Ok, so how does this interface with the classic homeschool debate mission of developing practical persuasion skills? Particularly with the latter point of objectivity—don’t we need to cultivate our ability to overcome prejudice and bias, as literally every LDer ever intones, “in the real world?” Channeling Ethos blog manager Ben Brown’s excellent piece on the separation of competitive debate and practical benefits, I’d contend that NCFCA and Stoa doesn’t approximate real world persuasion in the vast majority of circumstances. Real world persuasion is generally discursive—you’re usually attempting to persuade a person with whom you’re talking (not an external observer) through the give-and-take of conversation (not circumscribed speech times). Homeschool debate is an artificially constructed environment… already a different project from real world persuasion. As a result, these obligations are consonant with the unique environment of competitive debate, where the judge is situated as a neutral arbiter akin to the court system.

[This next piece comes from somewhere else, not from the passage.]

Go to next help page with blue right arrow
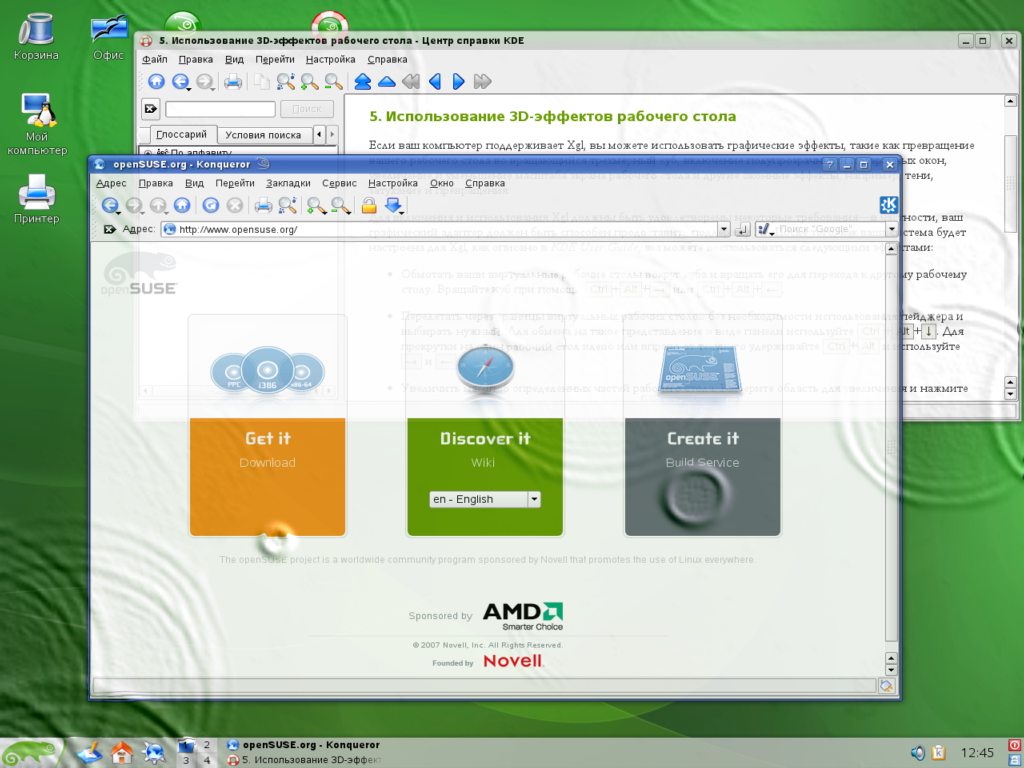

The mantra that the judge is always right exemplifies the game debaters navigate, but it obfuscates the obligations judges have towards their debaters. Let’s advocate for mechanisms which promote judge education (improved orientation, shadowing opportunities like in collegiate British parliamentary debate, etc.) in homeschool debate.

Joel Erickson coaches Lincoln-Douglas for Ethos and British parliamentary debate at Wheaton College, where he studied philosophy. This fall, he will be attending Harvard Law School.